Before leaving the Manx, I should point out that the art on the wall by an artist named Jenn Farr made me nostalgic for a number of alien planets I've visited.
Sunday
Exploring Outer Space without a Spaceship
With the serious shortage of positions for trained space pirates, I've been forced to find creative ways to explore strange new worlds. This weekend, Coyote joined me on an inner solar system tour of Ottawa.
Lounging on Mercury
We started Friday evening with a voyage to the Mercury Lounge.
We arrived as the inhabitants were engaged in what is apparently a regular celebration they call World Beats and Eats.
Formalities at the entry port were easy, we simply exchanged currency and received a stamp. As we had no passports, they stamped our wrists.
Coyote and I pondered why the females were generally dressed much better than the males. Coyote said he'd heard that females dress for each other. I observed that I had no proof of this, but suspected it might be true of the males as well. Maybe the males deliberately dress like slobs so that other males will not assume they are gay and beat them up.
The Coffee Planet
Our next stop was Planet Coffee. All the natives were consuming a tasty warm beverage and we did our best to blend in. Coyote also ordered a lemon square (apparently sometimes a canine is not in the mood for biscotti). I ordered a Nanaimo bar. It turned out they don't have Nanaimo bars and the young woman taking our orders thought I also ordered a lemon square. This meant that I got a cheesecake square for the lower price of a lemon square.
While Coyote and I enjoyed our beverages, I teased him about his cousin Adrian in Chicago. Bad enough he was discovered and captured, but in a Quiznos!

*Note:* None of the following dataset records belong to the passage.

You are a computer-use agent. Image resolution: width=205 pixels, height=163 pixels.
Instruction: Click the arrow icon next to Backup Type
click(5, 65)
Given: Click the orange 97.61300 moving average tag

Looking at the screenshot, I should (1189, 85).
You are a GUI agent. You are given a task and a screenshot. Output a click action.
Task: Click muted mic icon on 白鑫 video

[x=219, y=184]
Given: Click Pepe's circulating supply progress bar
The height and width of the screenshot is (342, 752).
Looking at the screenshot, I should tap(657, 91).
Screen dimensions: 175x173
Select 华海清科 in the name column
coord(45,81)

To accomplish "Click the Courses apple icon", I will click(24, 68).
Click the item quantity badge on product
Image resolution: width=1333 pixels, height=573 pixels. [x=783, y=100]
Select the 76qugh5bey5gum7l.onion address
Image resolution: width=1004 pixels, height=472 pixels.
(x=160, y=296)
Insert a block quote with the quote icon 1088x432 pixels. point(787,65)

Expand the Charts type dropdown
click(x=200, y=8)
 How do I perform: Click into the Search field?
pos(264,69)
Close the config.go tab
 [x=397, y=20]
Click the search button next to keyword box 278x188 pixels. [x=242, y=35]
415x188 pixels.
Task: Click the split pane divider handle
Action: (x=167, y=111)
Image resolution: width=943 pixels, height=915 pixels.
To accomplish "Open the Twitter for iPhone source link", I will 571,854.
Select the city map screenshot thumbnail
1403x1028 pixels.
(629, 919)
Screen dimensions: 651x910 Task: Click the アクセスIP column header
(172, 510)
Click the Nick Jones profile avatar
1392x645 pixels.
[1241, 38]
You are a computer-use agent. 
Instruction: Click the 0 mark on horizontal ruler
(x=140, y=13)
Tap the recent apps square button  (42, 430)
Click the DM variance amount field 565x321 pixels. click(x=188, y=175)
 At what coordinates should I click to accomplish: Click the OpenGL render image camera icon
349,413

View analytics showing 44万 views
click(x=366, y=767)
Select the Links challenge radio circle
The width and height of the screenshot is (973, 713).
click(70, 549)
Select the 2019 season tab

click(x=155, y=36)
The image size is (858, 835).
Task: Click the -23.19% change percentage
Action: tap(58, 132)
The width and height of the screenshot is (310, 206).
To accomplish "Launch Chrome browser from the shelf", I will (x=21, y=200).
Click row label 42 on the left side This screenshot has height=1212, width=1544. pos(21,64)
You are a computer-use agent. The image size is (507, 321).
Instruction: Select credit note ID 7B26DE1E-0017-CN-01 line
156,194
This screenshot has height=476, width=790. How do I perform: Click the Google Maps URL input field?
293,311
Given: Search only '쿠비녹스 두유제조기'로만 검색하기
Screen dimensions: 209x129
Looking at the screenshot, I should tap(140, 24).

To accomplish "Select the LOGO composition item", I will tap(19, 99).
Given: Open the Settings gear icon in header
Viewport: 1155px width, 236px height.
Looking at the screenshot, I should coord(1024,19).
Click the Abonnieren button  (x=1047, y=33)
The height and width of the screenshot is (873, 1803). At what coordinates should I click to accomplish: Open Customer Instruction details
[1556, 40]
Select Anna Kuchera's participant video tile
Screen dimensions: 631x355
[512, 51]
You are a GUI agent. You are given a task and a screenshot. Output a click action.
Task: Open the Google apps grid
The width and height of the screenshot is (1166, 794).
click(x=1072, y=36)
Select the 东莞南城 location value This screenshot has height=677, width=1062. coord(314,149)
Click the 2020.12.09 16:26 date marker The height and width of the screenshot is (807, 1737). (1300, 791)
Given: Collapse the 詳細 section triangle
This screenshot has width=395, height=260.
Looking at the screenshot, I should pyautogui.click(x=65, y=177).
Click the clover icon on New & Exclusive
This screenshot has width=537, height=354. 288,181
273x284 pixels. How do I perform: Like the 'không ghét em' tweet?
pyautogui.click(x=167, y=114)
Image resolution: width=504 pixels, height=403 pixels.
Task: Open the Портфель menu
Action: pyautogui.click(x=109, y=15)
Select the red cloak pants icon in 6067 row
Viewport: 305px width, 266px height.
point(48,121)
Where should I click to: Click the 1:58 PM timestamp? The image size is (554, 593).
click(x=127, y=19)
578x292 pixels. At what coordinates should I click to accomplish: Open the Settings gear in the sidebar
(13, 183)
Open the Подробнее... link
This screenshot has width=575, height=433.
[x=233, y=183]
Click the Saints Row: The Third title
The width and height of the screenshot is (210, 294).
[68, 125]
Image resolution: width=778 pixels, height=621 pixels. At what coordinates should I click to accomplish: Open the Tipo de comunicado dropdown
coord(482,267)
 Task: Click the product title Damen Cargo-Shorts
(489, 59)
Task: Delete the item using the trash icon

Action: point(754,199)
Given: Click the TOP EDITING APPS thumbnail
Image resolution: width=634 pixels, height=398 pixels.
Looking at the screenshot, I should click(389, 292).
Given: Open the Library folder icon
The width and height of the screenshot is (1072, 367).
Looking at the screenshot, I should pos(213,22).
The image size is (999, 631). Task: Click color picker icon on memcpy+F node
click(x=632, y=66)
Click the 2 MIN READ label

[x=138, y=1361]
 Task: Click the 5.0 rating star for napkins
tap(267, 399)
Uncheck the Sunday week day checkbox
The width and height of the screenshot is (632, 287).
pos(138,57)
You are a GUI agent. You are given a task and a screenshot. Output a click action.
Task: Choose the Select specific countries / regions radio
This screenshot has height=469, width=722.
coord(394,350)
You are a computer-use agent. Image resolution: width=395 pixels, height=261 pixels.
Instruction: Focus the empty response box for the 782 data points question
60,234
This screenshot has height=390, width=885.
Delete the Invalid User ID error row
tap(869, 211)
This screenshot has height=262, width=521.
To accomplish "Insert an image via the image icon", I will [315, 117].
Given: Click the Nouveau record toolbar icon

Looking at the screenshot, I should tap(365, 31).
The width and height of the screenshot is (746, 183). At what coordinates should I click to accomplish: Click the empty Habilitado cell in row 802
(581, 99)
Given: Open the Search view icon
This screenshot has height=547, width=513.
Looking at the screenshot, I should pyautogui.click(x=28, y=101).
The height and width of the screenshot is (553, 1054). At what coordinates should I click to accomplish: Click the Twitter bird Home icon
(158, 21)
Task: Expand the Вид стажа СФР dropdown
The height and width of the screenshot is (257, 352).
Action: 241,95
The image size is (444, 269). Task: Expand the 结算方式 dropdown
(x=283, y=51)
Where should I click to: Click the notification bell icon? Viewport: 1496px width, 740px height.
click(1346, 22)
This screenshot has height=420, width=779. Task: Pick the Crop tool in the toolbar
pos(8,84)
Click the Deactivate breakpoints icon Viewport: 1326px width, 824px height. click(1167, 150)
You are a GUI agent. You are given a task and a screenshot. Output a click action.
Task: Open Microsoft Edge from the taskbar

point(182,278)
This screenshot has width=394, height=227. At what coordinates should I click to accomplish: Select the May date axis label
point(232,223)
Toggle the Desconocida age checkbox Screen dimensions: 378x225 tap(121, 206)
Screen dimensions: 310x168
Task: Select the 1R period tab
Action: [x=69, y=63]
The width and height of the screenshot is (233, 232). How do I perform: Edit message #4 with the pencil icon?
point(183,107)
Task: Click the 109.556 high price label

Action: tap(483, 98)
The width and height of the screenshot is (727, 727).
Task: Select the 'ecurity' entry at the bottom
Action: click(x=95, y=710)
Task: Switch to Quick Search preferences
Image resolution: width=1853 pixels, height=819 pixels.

Planet Ink and Universal Tattoo
Our orbital path home took us past both Planet Ink and Universal Tattoo, but we decided to save our explorations there for another day. Coyote seems to be particularly concerned that every part of his anatomy is heading towards flabby sag and therefore unsuitable for permanent markings.
Breakfast on Venus
Saturday morning the Research Director joined us at the Café Venus for a morning repast. We all enjoyed our breakfasts. I had to ask Coyote what type of meat he'd been given because I didn't recognize it. "Sausage," he told me. As a space explorer, you have to be prepared for this sort of thing: sausage that is flat and rectangular.
We had a wide-ranging discussion. The others were intrigued by my discovery of the PlentyofFish dating service where they make the users do a Meyers-Briggs personality test before they let them search for potential mates. As an ENTJ, this makes excellent sense to me. God forbid I should wind up with and E or I SFP.
Another feature of the PlentyofFish that we all found amusing is that people can specify criteria that others must meet in order to send them messages and one that women seem to often choose is "Must not have messaged users looking for intimate encounters or sex."
Apparently, these women live on a planet where they have a chance of finding a man who has never been interested in casual sex.